(Dataset entries)
○ ○ ○
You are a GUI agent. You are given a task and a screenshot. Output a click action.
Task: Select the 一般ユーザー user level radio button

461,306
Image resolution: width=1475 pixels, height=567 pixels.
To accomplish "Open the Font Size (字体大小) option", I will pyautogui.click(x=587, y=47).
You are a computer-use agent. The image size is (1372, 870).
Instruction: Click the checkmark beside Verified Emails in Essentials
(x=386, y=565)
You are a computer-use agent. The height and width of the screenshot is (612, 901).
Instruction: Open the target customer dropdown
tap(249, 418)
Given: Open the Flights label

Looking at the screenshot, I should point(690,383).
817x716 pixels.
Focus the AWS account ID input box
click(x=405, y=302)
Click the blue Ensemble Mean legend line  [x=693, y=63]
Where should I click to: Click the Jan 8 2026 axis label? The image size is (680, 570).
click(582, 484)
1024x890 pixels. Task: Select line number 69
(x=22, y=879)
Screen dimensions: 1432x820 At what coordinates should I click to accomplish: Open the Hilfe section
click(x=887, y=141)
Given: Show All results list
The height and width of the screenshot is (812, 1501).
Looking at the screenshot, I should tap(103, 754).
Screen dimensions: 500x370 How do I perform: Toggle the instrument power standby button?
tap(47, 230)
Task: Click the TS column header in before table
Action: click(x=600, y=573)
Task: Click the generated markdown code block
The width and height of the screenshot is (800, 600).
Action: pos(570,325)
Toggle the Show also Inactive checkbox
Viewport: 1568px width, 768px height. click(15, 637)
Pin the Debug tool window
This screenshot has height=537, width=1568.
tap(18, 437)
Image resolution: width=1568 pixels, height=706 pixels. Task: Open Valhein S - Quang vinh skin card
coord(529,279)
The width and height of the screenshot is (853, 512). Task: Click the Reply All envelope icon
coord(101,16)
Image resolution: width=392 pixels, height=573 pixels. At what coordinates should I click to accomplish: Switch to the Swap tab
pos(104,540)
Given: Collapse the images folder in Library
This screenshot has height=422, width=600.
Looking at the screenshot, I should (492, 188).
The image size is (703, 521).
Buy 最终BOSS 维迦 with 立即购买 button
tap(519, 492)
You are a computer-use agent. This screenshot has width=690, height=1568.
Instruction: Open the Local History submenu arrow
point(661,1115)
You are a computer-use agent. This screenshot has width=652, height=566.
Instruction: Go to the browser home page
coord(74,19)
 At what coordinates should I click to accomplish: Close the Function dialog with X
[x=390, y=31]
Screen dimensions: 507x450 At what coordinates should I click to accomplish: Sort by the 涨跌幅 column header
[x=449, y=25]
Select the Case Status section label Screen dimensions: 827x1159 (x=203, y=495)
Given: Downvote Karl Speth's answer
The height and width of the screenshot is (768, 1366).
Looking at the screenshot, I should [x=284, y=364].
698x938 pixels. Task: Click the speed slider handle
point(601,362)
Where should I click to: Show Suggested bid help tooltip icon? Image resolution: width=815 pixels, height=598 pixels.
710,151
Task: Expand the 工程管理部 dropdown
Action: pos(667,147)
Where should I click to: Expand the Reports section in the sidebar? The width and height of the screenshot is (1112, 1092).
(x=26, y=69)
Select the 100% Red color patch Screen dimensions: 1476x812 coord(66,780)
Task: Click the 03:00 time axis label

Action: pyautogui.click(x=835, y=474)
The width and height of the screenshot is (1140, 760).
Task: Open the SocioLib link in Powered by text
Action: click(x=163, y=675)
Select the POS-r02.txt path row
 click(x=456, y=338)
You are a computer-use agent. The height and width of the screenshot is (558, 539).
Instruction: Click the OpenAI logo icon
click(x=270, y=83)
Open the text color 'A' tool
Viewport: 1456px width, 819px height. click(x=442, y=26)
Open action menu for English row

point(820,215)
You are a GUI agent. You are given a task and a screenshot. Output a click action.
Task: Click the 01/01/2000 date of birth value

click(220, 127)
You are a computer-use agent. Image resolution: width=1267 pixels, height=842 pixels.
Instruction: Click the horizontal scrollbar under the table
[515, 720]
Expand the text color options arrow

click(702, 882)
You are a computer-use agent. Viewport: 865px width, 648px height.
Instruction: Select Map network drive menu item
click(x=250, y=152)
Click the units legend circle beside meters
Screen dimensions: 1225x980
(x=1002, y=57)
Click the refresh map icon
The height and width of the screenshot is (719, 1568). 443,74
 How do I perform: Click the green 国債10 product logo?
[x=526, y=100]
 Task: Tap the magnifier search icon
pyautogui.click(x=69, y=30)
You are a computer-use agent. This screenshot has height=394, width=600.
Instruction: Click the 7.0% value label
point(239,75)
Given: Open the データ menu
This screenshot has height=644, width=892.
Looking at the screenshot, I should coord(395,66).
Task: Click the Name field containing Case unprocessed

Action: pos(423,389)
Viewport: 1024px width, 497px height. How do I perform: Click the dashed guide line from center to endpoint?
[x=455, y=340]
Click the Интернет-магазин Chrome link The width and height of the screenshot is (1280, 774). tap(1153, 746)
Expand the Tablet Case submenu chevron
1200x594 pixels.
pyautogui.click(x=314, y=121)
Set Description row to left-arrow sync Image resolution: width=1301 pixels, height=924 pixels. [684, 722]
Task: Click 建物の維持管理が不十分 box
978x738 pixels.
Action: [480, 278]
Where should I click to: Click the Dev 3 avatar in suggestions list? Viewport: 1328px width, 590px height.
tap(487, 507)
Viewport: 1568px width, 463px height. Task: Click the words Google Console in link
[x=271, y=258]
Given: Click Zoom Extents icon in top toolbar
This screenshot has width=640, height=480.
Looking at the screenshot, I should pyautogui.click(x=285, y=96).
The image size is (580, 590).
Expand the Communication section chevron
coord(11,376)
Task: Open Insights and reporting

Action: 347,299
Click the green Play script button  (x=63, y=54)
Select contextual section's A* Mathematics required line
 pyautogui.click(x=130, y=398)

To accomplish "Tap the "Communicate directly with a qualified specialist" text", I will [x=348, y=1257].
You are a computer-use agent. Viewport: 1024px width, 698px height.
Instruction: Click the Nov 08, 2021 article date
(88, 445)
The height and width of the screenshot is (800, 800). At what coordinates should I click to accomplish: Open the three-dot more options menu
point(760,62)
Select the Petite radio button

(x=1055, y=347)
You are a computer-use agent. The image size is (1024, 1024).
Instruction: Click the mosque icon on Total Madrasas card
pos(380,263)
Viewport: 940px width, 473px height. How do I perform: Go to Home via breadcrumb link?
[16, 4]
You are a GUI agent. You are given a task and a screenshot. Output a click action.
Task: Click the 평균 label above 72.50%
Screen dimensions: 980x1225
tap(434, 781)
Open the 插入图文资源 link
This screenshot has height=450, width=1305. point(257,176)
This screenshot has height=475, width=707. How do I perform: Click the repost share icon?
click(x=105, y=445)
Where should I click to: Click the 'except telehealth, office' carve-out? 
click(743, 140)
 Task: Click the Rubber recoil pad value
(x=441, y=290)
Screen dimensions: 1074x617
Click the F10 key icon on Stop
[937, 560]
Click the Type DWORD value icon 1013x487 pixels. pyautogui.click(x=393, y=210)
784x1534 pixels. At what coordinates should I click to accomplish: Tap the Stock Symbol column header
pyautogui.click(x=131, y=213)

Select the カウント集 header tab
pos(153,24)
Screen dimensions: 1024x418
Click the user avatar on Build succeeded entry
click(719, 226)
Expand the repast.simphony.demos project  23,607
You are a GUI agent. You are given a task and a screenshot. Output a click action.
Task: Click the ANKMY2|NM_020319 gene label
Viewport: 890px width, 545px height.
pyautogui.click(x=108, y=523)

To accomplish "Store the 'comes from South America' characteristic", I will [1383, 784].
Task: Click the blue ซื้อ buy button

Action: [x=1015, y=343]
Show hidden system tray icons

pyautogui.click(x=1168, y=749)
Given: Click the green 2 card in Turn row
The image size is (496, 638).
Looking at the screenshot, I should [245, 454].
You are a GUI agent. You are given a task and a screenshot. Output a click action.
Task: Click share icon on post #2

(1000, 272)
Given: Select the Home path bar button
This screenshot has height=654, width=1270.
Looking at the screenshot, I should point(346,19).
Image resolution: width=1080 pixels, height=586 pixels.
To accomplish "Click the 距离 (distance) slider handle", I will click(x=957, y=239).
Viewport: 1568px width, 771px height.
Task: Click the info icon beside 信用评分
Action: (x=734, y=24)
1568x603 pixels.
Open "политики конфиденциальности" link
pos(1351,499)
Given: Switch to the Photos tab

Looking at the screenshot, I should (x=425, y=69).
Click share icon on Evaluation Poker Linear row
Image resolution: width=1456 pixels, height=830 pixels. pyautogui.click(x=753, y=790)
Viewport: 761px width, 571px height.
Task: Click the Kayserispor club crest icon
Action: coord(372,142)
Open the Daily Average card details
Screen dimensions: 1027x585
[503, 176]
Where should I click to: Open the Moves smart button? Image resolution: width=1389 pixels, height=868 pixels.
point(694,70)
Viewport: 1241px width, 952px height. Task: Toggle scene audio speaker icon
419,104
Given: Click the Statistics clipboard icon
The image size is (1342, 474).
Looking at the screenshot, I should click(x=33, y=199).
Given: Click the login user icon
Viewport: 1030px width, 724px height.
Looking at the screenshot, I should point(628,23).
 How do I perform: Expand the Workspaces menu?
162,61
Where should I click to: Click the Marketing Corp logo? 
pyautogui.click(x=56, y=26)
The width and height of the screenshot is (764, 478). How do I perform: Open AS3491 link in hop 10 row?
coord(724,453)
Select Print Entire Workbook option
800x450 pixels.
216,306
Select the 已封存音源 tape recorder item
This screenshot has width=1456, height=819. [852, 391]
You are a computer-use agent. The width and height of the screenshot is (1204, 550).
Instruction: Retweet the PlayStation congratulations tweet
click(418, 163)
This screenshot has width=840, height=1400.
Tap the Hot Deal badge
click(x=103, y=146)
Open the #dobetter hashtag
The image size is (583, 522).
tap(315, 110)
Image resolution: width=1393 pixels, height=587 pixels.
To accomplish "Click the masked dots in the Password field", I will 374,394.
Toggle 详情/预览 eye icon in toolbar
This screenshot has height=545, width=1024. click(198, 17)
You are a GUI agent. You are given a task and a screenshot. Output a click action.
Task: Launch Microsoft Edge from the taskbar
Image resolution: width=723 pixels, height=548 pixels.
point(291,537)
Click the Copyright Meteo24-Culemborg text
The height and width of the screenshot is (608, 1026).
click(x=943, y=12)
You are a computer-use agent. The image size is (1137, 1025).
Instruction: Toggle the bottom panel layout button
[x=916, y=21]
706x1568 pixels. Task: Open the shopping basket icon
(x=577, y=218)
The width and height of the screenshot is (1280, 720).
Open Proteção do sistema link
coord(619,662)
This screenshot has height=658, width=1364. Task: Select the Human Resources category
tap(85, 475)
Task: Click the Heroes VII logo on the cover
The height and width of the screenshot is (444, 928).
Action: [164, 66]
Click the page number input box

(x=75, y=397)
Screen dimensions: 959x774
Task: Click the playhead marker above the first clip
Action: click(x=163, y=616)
○ ○ ○
If a line above includes the string "legend", pick it out.

_EXERCISE OUTPUT_
Click the blue Ensemble Mean legend line  [x=693, y=63]
Click the units legend circle beside meters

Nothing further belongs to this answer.